The option of keeping tracks watered to maintain ground consistently softer than good for National Hunt racing in Ireland is set to be considered as part of an overall Turf Club investigation into how five horses were killed at Friday night's meeting in Clonmel.
A lengthy period of warm weather forecast for the week ahead means the focus on going conditions for upcoming jumps fixtures will be extensive and Ireland’s next National Hunt fixture is scheduled for Wexford on Wednesday.
The Turf Club chief executive pointed out yesterday that faster ground for jump racing automatically results in more horse deaths. "Statistically that is a fact of life. The figures show it. In 2012 we had the lowest number of equine fatalities when the summer ground was bottomless," said Denis Egan, who added that opinions are divided among trainers about artificially watering ground to prevent it getting fast.
“This comes up every year at our safety-review meetings, whether or not ground should be maintained on the slow side of good, and some trainers are for that and others are against it. But it is something that has to be under consideration now. Any day when five horses are killed at a race meeting is a bad day,” Egan said.
One of the five horses, Milan Elite, was killed after a fall on Friday evening but the other four – Ballintotty Boy, Oscar Pearl, Areyouforreal and Lisgreen Lad – were all pulled up after incurring fatal injuries.
In 2011 four horses were killed at a meeting in Tramore, a similarly undulating course to Clonmel, and a report concluded there was no common factor between the incidents and that neither the condition of the layout of the course was a factor.
The five incidents on Friday appear to have occurred at five different locations on the course. "There had been problems in the past with Tramore but we hadn't had problems with Clonmel before Friday. Lorcan Wyer (clerk of the course) inspected the course on Wednesday and the ground was yielding.
‘Given as good’
“At declaration time on Thursday it had gone good to yielding, and on Friday morning the ground was given as good.
“Significantly I believe there were no complaints from trainers. Some took their horses out because of the change but no one was saying it was unraceable or anything like that.
“But as Friday went on it did look to dry out very, very quickly. What we have to do now is investigate the how, why and where of what happened,” Egan said.
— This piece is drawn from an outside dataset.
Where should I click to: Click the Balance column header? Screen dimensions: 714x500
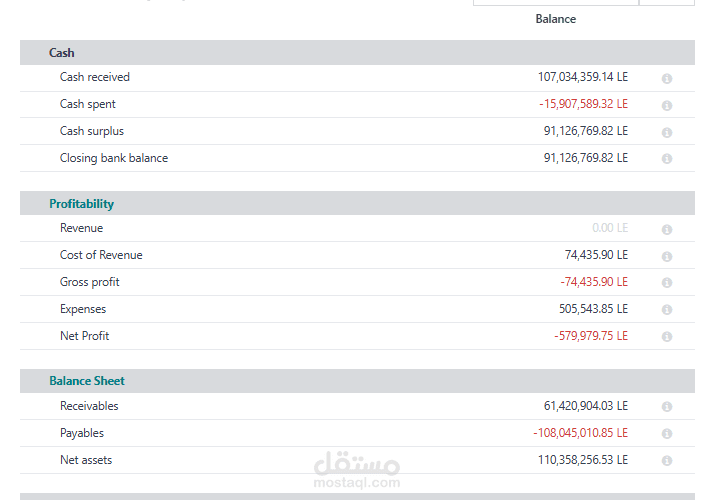[555, 19]
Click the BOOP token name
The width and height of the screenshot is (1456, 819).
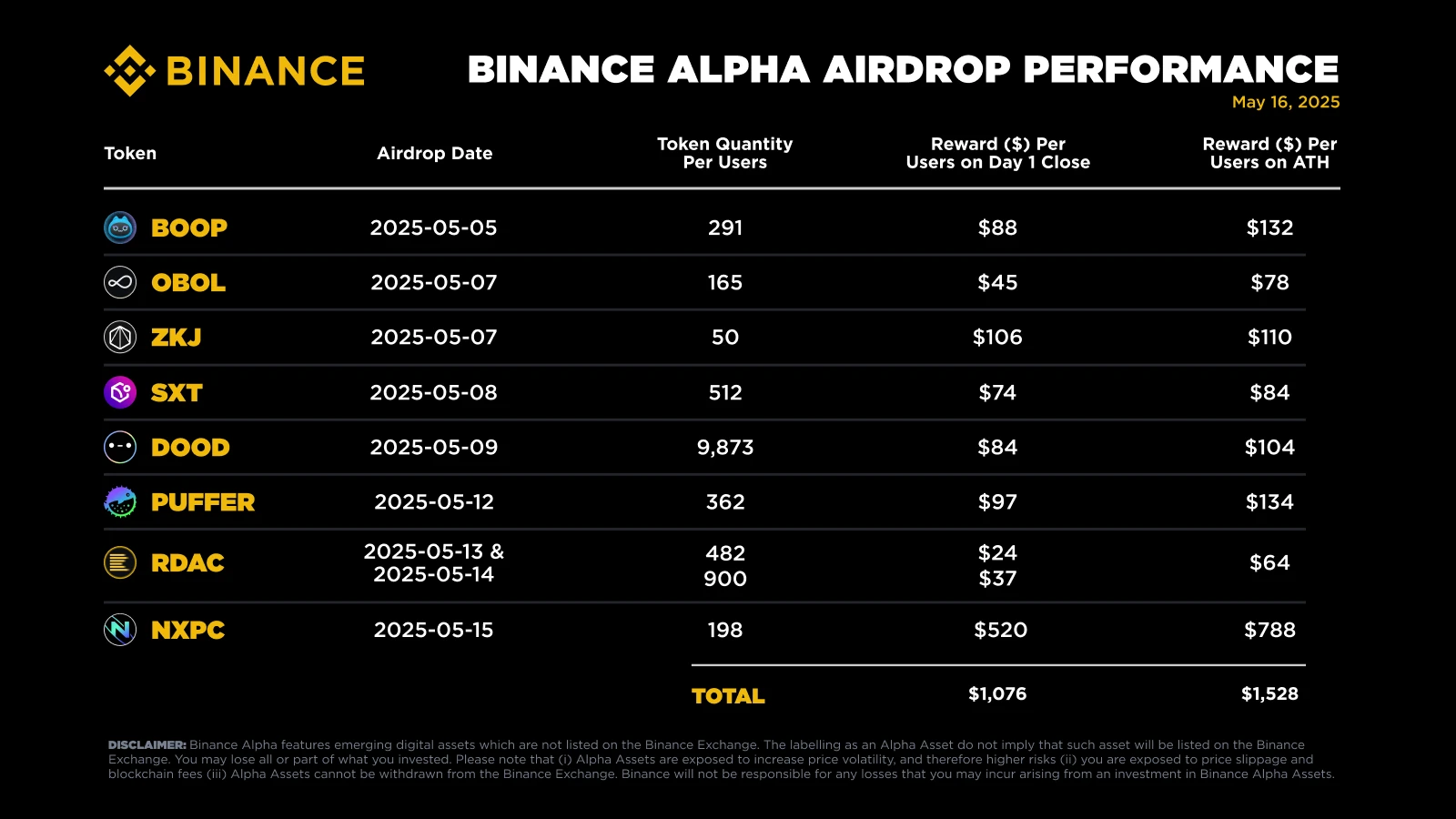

There is also an extensive calendar of summer jumping in Britain where ground conditions for jump horses has also been a focus of debate but in France a soft surface is normally a given for National Hunt meetings, even at the height of summer.
“With the forecast, and the upcoming fixtures, watering is going to be a feature,” Egan added yesterday.
“I remember going to Kilbeggan last year and seeing the tankers out watering the track half an hour before the first race. If that is what is required in the interests of safety then that is what will be done.”
Friday’s death-toll was one of the worst on an Irish racecourse in recent times, although there were six fatalities at Killarney in May of 2009 and Downpatrick in June of that year.